SELECTED TEXT »

───

Seattle might be notorious for niche coffee shops and scenic waterways, but locals know it's also home to an array of people who love to create. This city is chock-full of artists who we love to feature weekly on Seattle Refined! If you have a local artist in mind that you would like to see featured, let us know at firstname.lastname@example.org. And if you're wondering just what constitutes art, that's the beauty of it; it's up to you!
Seattle Refined: How long have you been creating? Do you work with other mediums?
Emily Walker: I’ve been creating ever since I can remember! My (super abstract and creative) mom had a craft room that took up half of our basement growing up, so my friends and I spent hours and hours creating baked goods out of plaster of Paris, painting our papers (and selves), and pressing flowers that we collected. I somehow ended up at a very preppy, sports-focused high school, however, with very little emphasis on the arts, so I sought out programs outside of my school. That’s when I started studying classical figure drawing. These days, my main mediums are pen and watercolor. But I dabble in many many mediums (such as wood burning and jewelry making) and last year I taught ceramics.
Can you tell us about your artistic process and how the different stages work into it?

───

Records from a data source
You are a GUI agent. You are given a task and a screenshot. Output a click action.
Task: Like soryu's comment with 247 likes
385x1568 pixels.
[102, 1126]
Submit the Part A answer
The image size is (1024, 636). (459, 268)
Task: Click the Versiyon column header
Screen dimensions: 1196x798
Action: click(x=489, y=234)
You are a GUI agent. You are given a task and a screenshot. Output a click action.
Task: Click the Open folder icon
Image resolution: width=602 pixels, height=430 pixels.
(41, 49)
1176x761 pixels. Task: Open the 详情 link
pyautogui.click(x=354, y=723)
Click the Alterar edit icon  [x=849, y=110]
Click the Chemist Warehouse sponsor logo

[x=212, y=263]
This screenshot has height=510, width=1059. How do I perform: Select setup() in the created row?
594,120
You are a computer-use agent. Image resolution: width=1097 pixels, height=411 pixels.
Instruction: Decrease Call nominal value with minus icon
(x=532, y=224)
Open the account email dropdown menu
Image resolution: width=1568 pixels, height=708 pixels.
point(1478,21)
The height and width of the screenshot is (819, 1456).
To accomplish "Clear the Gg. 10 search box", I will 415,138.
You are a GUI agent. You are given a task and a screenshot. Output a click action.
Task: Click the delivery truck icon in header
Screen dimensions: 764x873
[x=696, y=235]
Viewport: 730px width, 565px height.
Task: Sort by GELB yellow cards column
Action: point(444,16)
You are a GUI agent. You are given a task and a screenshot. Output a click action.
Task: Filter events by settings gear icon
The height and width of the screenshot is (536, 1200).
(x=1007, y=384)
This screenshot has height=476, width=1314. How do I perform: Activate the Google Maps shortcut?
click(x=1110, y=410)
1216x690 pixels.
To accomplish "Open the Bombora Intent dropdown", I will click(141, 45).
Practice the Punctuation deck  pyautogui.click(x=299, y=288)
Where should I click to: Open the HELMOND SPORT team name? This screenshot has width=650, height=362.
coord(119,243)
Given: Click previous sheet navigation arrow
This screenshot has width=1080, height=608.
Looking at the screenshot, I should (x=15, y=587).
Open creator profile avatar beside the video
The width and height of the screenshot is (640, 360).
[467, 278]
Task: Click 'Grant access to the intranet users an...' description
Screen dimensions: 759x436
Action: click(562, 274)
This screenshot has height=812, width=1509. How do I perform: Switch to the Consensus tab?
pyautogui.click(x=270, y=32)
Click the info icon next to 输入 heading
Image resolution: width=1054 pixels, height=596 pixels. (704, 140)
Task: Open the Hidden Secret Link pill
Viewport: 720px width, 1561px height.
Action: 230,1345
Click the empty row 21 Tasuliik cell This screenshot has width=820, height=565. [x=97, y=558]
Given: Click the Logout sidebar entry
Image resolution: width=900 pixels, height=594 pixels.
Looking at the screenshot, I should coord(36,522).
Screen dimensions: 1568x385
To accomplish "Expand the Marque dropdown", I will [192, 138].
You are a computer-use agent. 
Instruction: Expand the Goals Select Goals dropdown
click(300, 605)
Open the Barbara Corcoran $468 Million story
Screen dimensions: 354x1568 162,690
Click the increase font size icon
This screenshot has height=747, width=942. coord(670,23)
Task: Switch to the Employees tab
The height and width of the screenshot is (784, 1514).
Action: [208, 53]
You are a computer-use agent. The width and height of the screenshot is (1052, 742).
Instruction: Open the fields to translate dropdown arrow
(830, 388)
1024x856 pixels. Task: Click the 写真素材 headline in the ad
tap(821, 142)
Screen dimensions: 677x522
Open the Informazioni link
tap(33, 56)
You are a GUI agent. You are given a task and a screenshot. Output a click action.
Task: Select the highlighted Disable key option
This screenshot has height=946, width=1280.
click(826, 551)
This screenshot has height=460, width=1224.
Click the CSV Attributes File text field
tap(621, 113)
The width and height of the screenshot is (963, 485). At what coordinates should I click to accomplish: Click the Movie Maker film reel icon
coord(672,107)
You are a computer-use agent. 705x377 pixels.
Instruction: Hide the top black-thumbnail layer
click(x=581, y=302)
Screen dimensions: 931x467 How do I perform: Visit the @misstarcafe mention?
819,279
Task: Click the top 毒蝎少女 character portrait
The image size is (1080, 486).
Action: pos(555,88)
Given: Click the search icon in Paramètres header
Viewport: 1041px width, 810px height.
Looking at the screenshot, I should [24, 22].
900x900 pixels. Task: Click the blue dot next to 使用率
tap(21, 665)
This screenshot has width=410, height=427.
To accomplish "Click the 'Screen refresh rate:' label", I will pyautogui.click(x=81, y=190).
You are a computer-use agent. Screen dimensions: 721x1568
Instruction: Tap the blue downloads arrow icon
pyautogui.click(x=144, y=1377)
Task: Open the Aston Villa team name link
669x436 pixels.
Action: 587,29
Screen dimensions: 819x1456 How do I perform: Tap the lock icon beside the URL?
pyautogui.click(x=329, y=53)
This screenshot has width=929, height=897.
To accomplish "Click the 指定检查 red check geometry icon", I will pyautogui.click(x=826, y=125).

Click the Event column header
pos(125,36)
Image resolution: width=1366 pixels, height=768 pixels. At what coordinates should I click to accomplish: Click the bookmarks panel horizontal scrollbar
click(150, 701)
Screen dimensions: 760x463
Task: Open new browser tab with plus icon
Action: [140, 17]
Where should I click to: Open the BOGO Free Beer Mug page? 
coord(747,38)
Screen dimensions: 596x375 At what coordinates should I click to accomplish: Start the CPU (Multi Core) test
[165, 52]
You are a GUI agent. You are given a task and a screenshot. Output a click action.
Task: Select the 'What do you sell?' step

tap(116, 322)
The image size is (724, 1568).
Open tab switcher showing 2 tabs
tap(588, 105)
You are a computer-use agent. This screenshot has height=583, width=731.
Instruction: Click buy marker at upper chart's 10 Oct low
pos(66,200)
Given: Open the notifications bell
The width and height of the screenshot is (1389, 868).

───

HOW TO COMPLETE THIS TASK » In the Seattle Refined interview, what activities does Emily Walker say she and her friends did in her mom's craft room?

TASK ANSWER »
- Creating baked goods out of plaster of Paris
- Painting their papers (and themselves)
- Pressing flowers they collected